__Text passage__.
Glenmark Pharmaceuticals (Glenmark) has proved itself as one of the best plays in research-led innovation. Of its pipeline of 13 molecules, five molecules are undergoing clinical trials.
It has managed to clinch four out-licensing deals for its developmental molecules collectively worth $734 million and has already received $117 million in initial milestone payments for the same.
The company has recently decided to restructure its business into two separate entities: GPL and GGL. GGL would be a 100% subsidiary of GPL and would be listed on the Indian bourses.
Its core business comprising generics in the USA and branded formulations in Latin America, the other semi-regulated markets and in India has seen stupendous success, due to its focus on niche specialties and brand building.
We expect the core business to grow at a 34% CAGR over FY2008-10, driven by a CAGR of 40% in the generic segment and a 29% CAGR in the branded formulation business.
Going forward, we expect Glenmark’s consolidated revenues to grow at a 31% CAGR over FY2008-10 to Rs3,377.7 crore, driven by a 34% CAGR in the core business and a $60-million milestone income in each of the two years.
A robust growth in the top line would lead to a 26% CAGR in the consolidated profits over FY2008-10 to Rs994.8 crore. We expect the core net profit to expand at a higher rate of 37% over the same period to Rs774.0 crore in FY2010.

__Exercise aim__. According to the Glenmark text, what total value do the company's four out-licensing deals carry? The listing after this point is separate material, unrelated to the text on Glenmark.

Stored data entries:
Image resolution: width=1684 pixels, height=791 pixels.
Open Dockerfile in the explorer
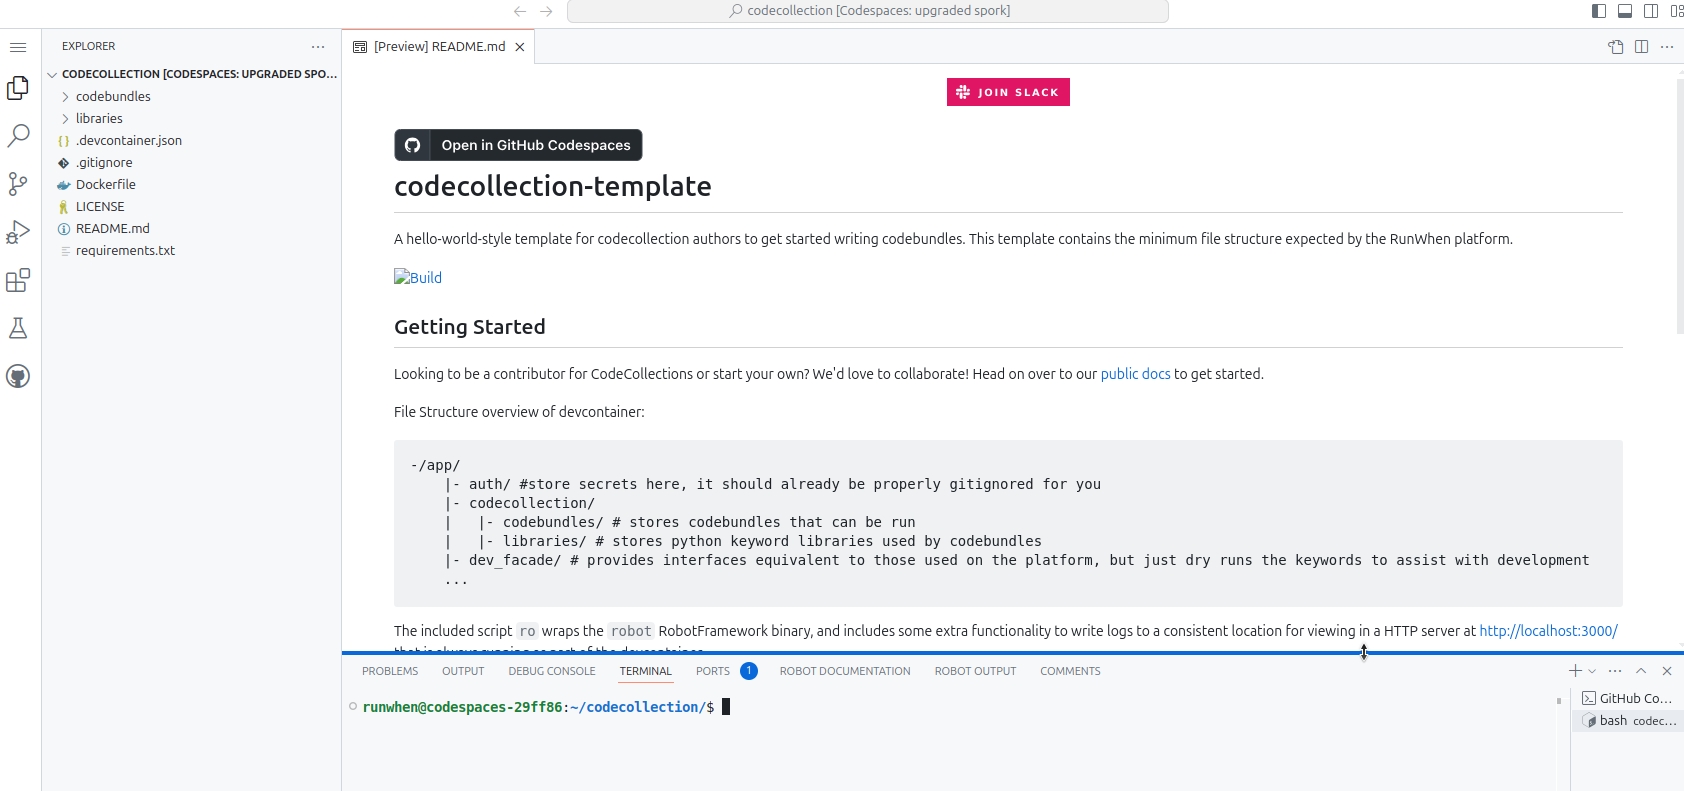point(105,184)
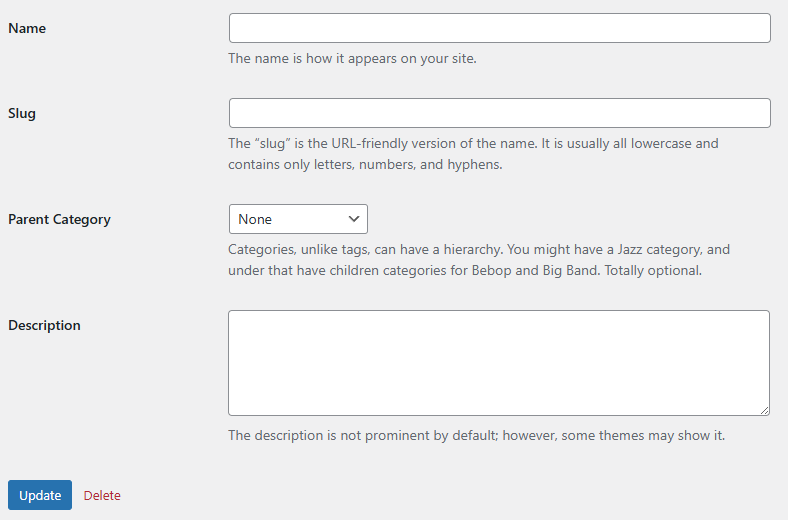Click the "description is not prominent" note
This screenshot has width=788, height=520.
point(476,435)
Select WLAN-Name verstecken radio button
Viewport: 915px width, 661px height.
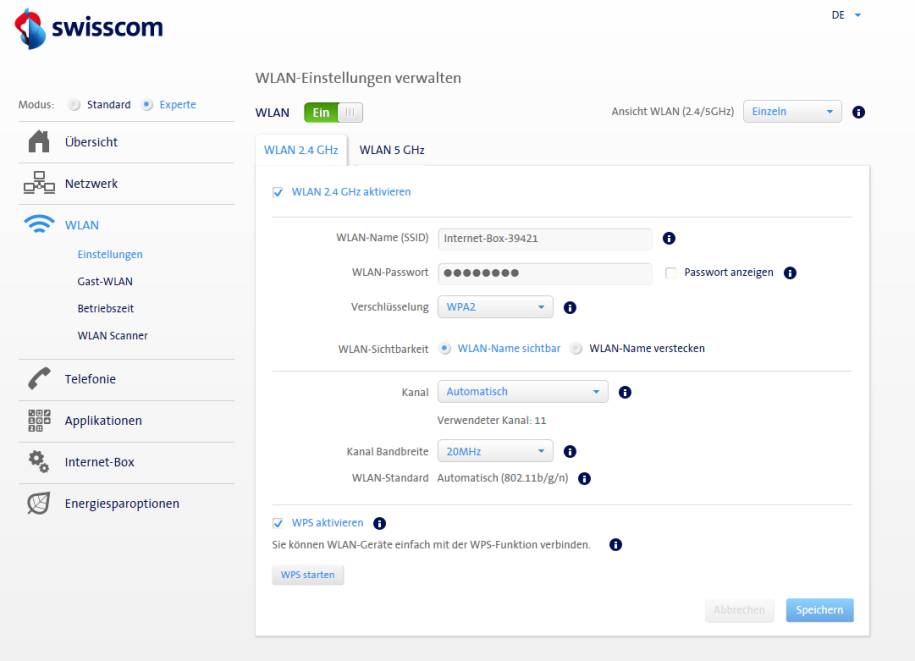576,348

__Completed task__. $734 million